SUPPLIED TEXT:
I am currently doing research that requires to identify at least which county the individual lives in. But I found that a lot of counties have no observation (IPUMS-CPS). Here are my questions:
- I know there are some counties not in the CPS sample and some counties in the sample but not identifiable due to confidential reasons. Are all counties listed in this page in the sample?
https://cps.ipums.org/cps/codes/county_20042005_codes.shtml
If the county codes in this page have no observation, may I assume that residents in this county are assigned county code 0 for confidential reasons?
- Within the metropolitan area, I found that the portion of observations from counties in this Metropolitan Statistical Area (MSA) is not close to the population portion of this county in this MSA. I downloaded basic monthly data from 2004 May to 2017 December. For example:
The metfips 37980 (Philadelphia-Camden-Wilmington, PA-NJ-DE-MD Metropolitan Statistical Area) contains county codes 34005,34007,34015,42017,42029,42045,42091,42101,10003,24015,34033 by definition of this MSA. And from ACS one year population estimates, I know that the population of county 10003 (New Castle County) is approximately 9% of the population in this MSA. But the observation with county code 10003 is 38.61% of the observations with metfips code 37980.
I am confused by this inconsistency.
I want to know does this mean actually not every household in the MSA has equal possibility of being selected?
Is the assumption that the number of observations in each county within the MSA is proportional to the population of this county wrong?
-
Due to so many examples in the question 2, I want to ask if it is possible that some individuals in one county (for example 01073) are assigned county code 01073 while others are assigned county code 0?
-
In some MSAs, the county codes are all zero for observations with this metfips code. For example the metfips 25540 has no observation that can be identified at county level.
I want to know if the observations are proportional to the county population. Is there any way I can identify the residence at the county or even city level for these observations?
- I noticed there are some counties that can be identified during some time period but not after a specific time. How does this happen? Is there a so large population decrease that makes a county not identifiable?
Thank you so much!

EXERCISE REQUIREMENTS:
1 > Repeat the forum post on CPS county codes from "I am currently" up to and including "in the sample?".
2 > Sum up the forum post on CPS county codes in two sentences.
The lines that come after the forum post on CPS county codes have no part in any of this.

AVAILABLE DATA:
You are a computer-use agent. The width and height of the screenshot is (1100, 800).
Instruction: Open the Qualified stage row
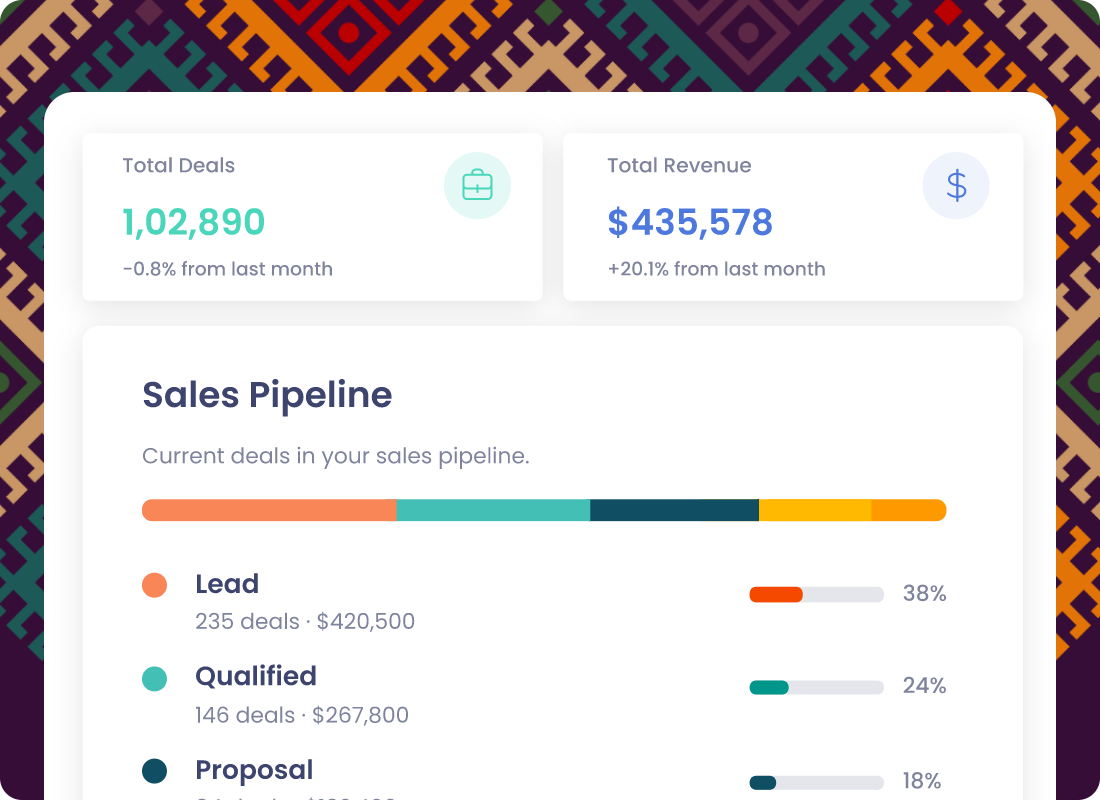pyautogui.click(x=544, y=695)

ANSWERS FOR THE EXERCISE:
1 >
I am currently doing research that requires to identify at least which county the individual lives in. But I found that a lot of counties have no observation (IPUMS-CPS). Here are my questions:
- I know there are some counties not in the CPS sample and some counties in the sample but not identifiable due to confidential reasons. Are all counties listed in this page in the sample?

2 > A researcher who downloaded IPUMS-CPS basic monthly data from May 2004 to December 2017 needs respondents' counties but finds that many counties have no observations, and asks whether residents of those counties are assigned county code 0 for confidentiality reasons. The poster also notes that county shares of observations within a metropolitan area do not match population shares, since New Castle County is about 9% of the Philadelphia-area population but holds 38.61% of its observations, and asks about areas where every county code is zero and about counties that stop being identifiable after a certain time.